Since Banksy’s film opened last year, Mr. Brainwash (or, rather, the idea of Mr. Brainwash,) has been the subject of much speculation.
All across the Internet, there have been different sources claiming that not only does Mr. Brainwash not exist, but the entirety of Exit Through the Gift
Shop is nothing more than an elaborate prank concocted by Banksy.
Everyone involved with the project, including Mr. Brainwash himself, has stated that the stories in the film are factual.
But, with Oscar weekend right around the corner and Exit Through the Gift Shop nominated for best documentary feature, questions remain.
The film begins with Guetta, a French immigrant living in Los Angeles, documenting everything he sees in his life: his kids, his job at a vintage clothing store, even his grocery shopping. When he travels back to France to visit family, he discovers that his cousin is a prominent graffiti artist known as Space Invader.
Guetta, fascinated by the artistic enclave his cousin is a part of, becomes heavily involved in the exciting and illegal world of street art, turning into the de facto filmmaker for the underground scene.
Inspired by the artists he has been tailing across the globe, Guetta eventually creates his own art.
He invents the moniker “Mr.
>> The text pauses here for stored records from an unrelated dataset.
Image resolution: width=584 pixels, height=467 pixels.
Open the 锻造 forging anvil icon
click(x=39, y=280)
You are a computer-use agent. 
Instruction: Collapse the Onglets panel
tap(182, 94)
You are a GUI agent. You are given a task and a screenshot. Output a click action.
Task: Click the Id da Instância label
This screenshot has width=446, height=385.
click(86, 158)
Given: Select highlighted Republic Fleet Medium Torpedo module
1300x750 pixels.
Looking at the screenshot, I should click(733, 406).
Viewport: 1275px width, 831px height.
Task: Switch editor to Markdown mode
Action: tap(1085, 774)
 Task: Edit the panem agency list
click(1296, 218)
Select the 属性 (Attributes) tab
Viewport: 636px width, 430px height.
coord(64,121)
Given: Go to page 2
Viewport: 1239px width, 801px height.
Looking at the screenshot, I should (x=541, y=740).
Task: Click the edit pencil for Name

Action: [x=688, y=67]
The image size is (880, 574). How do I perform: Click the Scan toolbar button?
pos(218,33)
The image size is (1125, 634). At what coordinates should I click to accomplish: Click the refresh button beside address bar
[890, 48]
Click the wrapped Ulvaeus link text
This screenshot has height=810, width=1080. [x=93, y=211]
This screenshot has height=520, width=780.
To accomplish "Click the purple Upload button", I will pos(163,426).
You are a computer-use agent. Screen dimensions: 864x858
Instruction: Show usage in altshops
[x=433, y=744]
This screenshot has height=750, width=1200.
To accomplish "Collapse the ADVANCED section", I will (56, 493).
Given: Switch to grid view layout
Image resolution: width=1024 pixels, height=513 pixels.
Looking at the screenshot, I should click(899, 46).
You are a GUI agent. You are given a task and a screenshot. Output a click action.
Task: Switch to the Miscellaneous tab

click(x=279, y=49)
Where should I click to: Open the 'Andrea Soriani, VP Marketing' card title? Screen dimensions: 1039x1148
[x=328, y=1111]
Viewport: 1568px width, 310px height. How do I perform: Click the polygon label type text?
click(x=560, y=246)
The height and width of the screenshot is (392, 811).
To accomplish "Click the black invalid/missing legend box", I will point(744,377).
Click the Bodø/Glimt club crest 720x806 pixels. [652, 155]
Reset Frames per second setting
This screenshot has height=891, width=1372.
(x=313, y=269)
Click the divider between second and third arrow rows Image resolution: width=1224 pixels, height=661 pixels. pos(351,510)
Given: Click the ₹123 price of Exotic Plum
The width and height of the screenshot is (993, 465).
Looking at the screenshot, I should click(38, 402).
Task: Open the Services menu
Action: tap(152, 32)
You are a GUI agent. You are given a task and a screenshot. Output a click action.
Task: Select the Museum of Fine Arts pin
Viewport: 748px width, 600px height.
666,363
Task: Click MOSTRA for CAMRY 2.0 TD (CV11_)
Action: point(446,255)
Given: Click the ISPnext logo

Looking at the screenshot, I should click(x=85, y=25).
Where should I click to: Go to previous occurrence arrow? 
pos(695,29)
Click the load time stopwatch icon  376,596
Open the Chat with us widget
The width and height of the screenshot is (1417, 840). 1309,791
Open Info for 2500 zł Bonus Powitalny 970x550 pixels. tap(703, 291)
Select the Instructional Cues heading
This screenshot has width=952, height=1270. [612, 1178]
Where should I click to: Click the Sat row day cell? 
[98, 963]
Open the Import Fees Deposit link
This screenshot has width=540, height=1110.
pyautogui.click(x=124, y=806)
Brainwash” and quickly becomes an overnight sensation in a Los Angeles art scene that seems to absorb anything exciting or different, regardless of where it came from.
Guetta’s artwork includes stenciling that has been heavily inspired by Banksy’s work. His signature image of himself holding a camera has become a common sight in many Los Angeles neighborhoods.
He is mostly known for his manipulations of celebrity photos and famous paintings, which include Elvis Presley holding a toy machine gun and Andy Warhol’s famous Campbell’s soup can turned into a can of spray paint.
Much to the dismay of those who brought him to this point, including Banksy and Shepard Fairey, Guetta’s artwork is portrayed in the film as trite, nonsensical and rife with rip-offs.
Indeed, Guetta is currently being sued for copyright infringement by representatives of the rap group Run DMC for using an image of them without permission.
Many theories have been presented that seem to point out a few inconsistencies with the film’s story. Throughout the film, Mr. Brainwash is rarely seen working on his own creations, and instead has a team of hired hands doing most of the work for him.
Furthermore, while Banksy is shown in the film creating his own stencils, Mr. Brainwash admits to “scanning and photoshopping” his work. Even his signature image was created by someone else.
Despite the rumors of nonexistence, there is no denying that Mr. Brainwash has been wildly successful. He recently designed the cover art for Madonna’s greatest hits collection, and a piece featuring an image of Jim Morrison created by thousands of broken record pieces recently sold for $100,000.
This in itself plays into one of the theories about the entire idea of Exit Through the Gift Shop and Mr. Brainwash: that anyone, not just the superficial Los Angeles art scene, will buy into anything that is popular and has the right people involved.
In essence, they have been brainwashed.